[Items from a dataset]
*** Block opens ***

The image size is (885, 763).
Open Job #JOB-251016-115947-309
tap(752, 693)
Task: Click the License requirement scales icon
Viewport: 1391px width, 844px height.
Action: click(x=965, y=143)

*** Block closes ***

◆ Task
The response has to give back every record verbatim.

◆ Answer space
The image size is (885, 763).
Open Job #JOB-251016-115947-309
tap(752, 693)
Task: Click the License requirement scales icon
Viewport: 1391px width, 844px height.
Action: click(x=965, y=143)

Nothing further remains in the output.